We need to know our stuff. That means we bring a lot of intellect and experience firepower to the fore. We don’t have unlimited time to present and presenting online is supremely tiring for both parties, both presenter and audience. We need to strike a rich vein, unearth the motherlode and then be scrupulous about the gems we bring forth. One hour of online presentation deserves a short break for everyone.
Sharing video of your own nasal passage with everyone, by locating your laptop on your desk, is a bad look and seriously sad first impression. Yet so many people do this. Amazing. Get the camera up to eye height and then spend as much of the time as you can, looking at the camera, rather than the screen.
Online can become very one way and boring. We need to engage our audience. Most of the platforms have polling. This is always useful as way to inject humour or create deeper self awareness. Instead of disappearing off to secretive breakouts all the time, we can also use the whole room together, as a way to share ideas and insights. I am not keen on the chat box because if you have a lot of people, it starts to become a Las Vegas slot machine, with the screen information rapidly spiralling upwards out of control.

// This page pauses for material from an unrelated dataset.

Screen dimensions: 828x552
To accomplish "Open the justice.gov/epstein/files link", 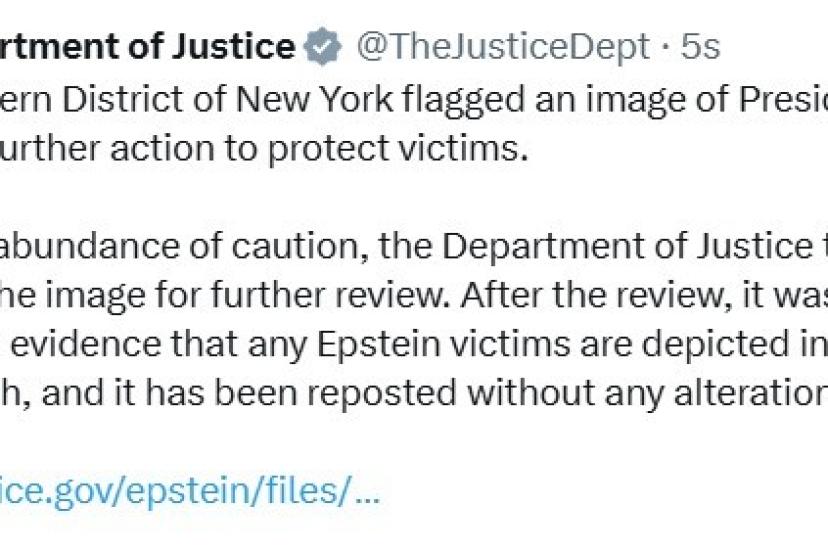I will coord(190,492).
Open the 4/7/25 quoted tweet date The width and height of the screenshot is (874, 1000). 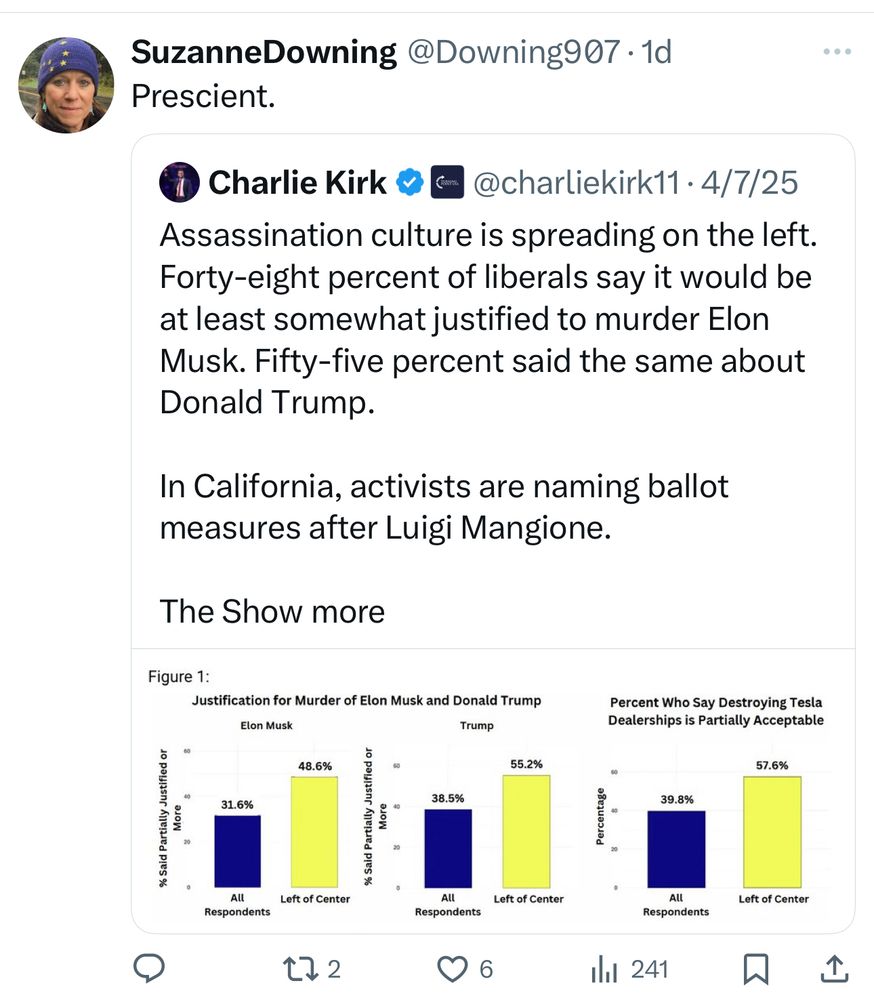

The machine adds each new chat at the bottom of the column, pushing the previous comments higher and higher, until you cannot physically keep up anymore. We had 150 people doing a Stress Management class online, broke WebEx and temporarily lost all audio and had to retreat to the chat. What a nightmare that proved to be, at that volume of punters adding their two bits worth.
Whiteboards are okay if you have a limited number of people and have time. You have to make sure the font size works too, because often the default is microscopic and you can hardly read it. We can share files which is truly dangerous. Before you know it, you the presenter, are now a slave to the slide deck. The screen is taken up by your visuals and you get a 5% share of the screen real estate, dangling in some corner, with your tiny little head rammed into a tiny box. Definitely keep your slides spartan, pare back as much content as you can and go for images which require you to explain what it means in this context, so that you can wrench back some modicum of control.
Video is the refuge of scoundrels in presenting. This applies in the online presenting world just as much as it does in the live meeting venue. Video is what the President often goes to for dross, pap and filler from the marketing department or even worse from the Goebbelian Investor Relations pond scum, propaganda merchants. It is extremely rare in my experience that the video ever significantly matches the content of the presentation or adds any value.
Presenters are invariably gun shy about rehearsing their presentations, preferring to grapple with the finer points of slide deck construction. In the online world, this is a formula for tech humiliation. Practice with the tech, until you have mastered it and then practice a bit more for when the tech betrays you, stabbing you in the back, just when you were depending on it to come through for you. You don’t need Plan B. You need Plans B, C and D with today’s treacherous tech.
When the audio crashed out on WebEx, in that infamous 150 person all singing, all dancing extravaganza, our producer quickly phoned in to re-establish audio and did a tremendous job tap dancing, until the trainer could log back in and pick up the pace again. You don’t want to be trying to work this stuff out on the fly. Practice, practice, practice.